Updates to the site plan for the Block 32 tower project now working its way through the city’s permitting process offer us a closer look at the two towers set to rise atop a half-block at East Third and San Jacinto Streets in downtown Austin — and although our city is pretty spoiled for impressive new buildings lately, these plans show a pair of towers with a design that should prove remarkable on the skyline. We now know the developer behind the project is Austin’s own Manifold Real Estate, which has quite a few projects cooking at the moment, though Block 32 could become the largest yet.
The two towers would rise at the half-block bound by San Jacinto Boulevard, East Third, East Fourth, and Trinity Streets directly west of the Austin Convention Center, a site currently occupied by the warehouse-style building containing Vince Young Steakhouse, alongside Thomas Printworks and the Sunset Room event venue — all of these will need to be demolished to make way for this project, a proposition that caused some controversy at first.
The towers are planned across two phases, but will rise from a shared eight-story parking podium spanning the full half-block, which also includes an extra three underground garage levels. The first-phase tower, rising 42 floors and seen below on the right, will contain 340 multifamily residences alongside 20,000 square feet of retail space between its ground floor and a ninth-floor amenity level. The second-phase tower, rising higher than its neighbor at 55 floors total and seen below on the left, is set to contain another 340 multifamily units along with a 276-key hotel and 28,000 additional square feet of retail split between its ground level, a ninth-floor hotel amenity level, and a second residential amenity level at the 22nd floor. Between both towers, the full complex will contain 882,705 square feet.
While we can’t judge every detail based on this black and white drawing of the complex, its architects at Rhode Partners — the local firm known for other area towers including the Independent condos — appear to have designed the two towers with extremely on-trend curved facades, alongside sections of exposed framing on the exterior giving the buildings a high-tech look.
It’s unclear if this element serves any real structural purpose alongside the support of the tower’s interior core, but it’s reminiscent of Rhode’s past work with exposed tension rods at the Independent, not to mention a slight influence carried over from the firm’s (sadly unbuilt) design for a tower above the Royal Arch Masonic Lodge elsewhere downtown. The plan also has some superficial similarities to a proposal marketed by Manifold last year for a potential two-tower development spanning both sides of West Avenue — but maybe that’s just a coincidence.

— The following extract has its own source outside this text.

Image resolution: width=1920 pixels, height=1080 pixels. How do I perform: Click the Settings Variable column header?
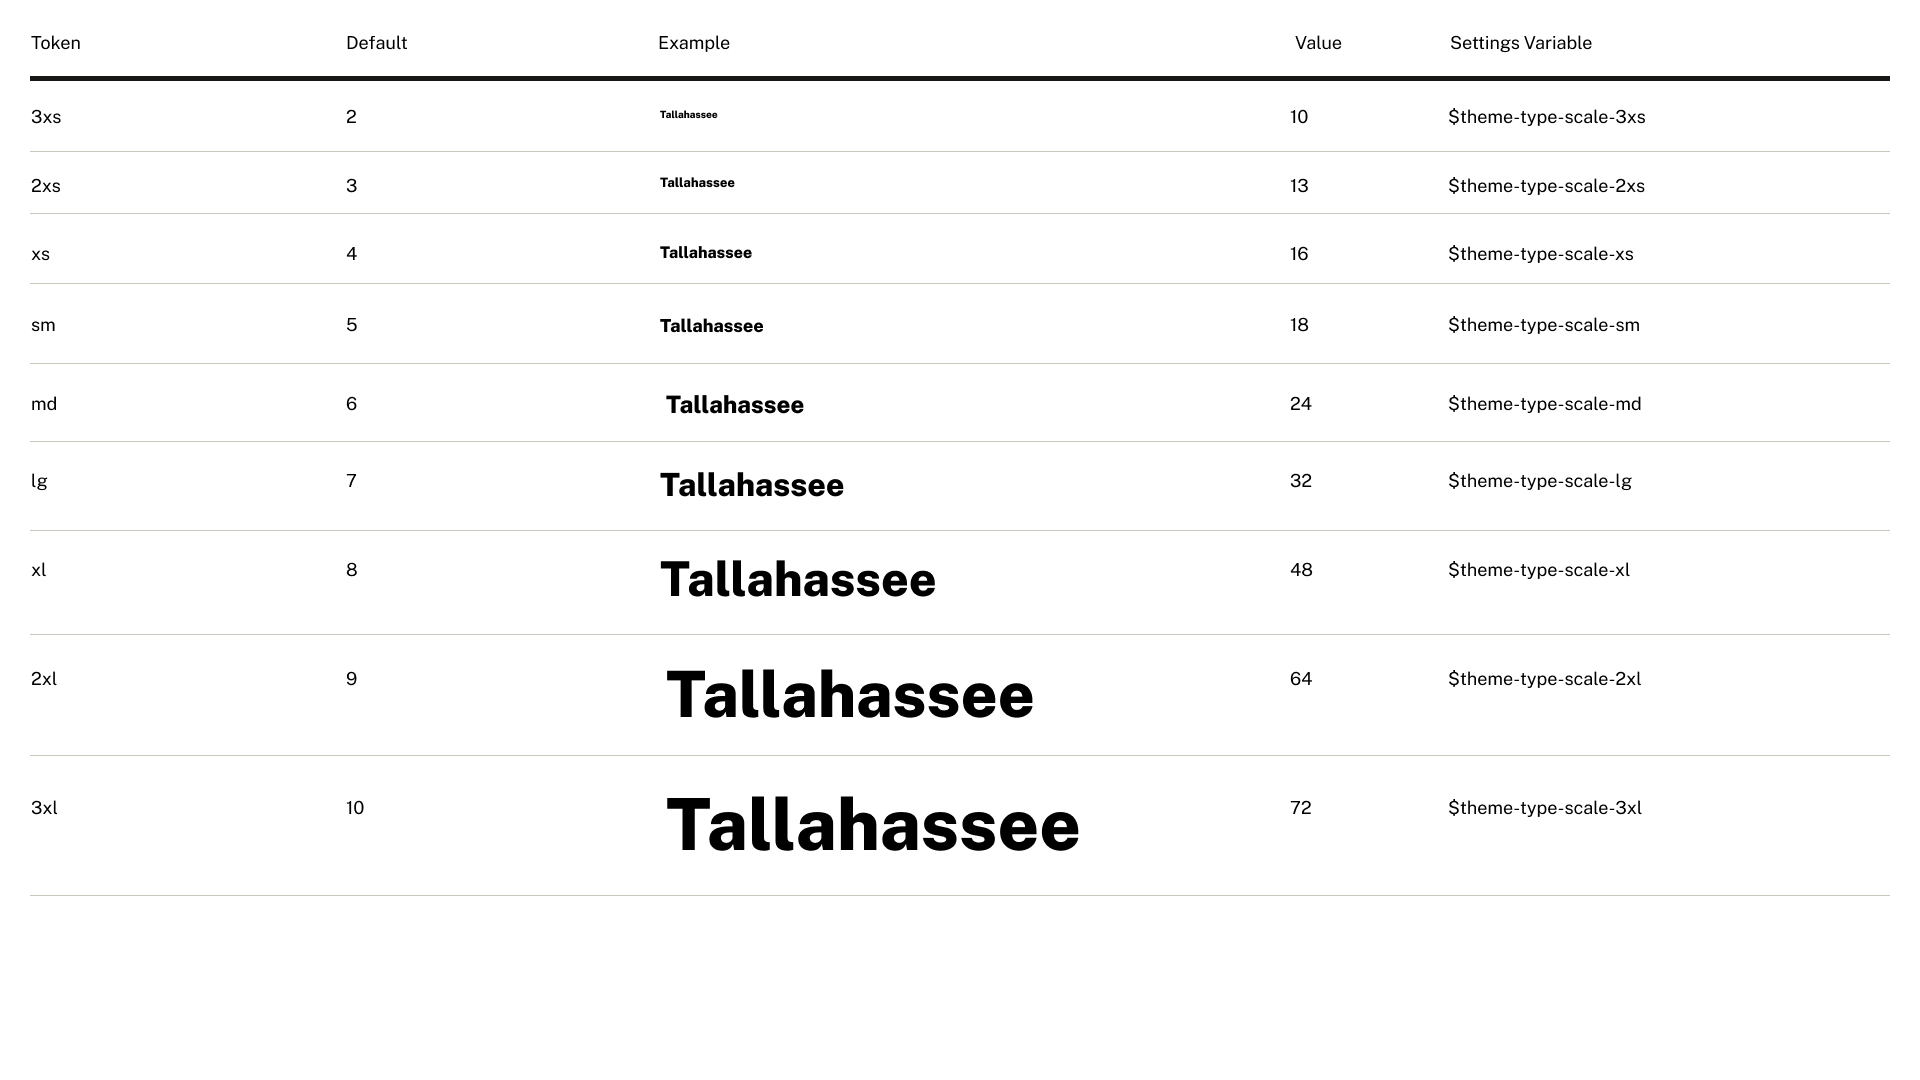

One thing we’re a little concerned about based on this admittedly simplistic elevation is the monolithic nature of the complex’s parking podium, which seems to rise a sheer eight floors without much articulation. The uneven vertical lines seen on the architectural drawing could imply some sort of lighting system, or at least the use of some interesting colors or materials — after all, that’s what you’re going to see while standing on the ground, which is where you are most of the time. We hope the first real 3D renderings of this complex show off what’s going on with the exterior of the project’s podium in a bit more detail — we’ve been fans of Manifold’s designs downtown so far, and we would really like to avoid another Fairmont Austin situation.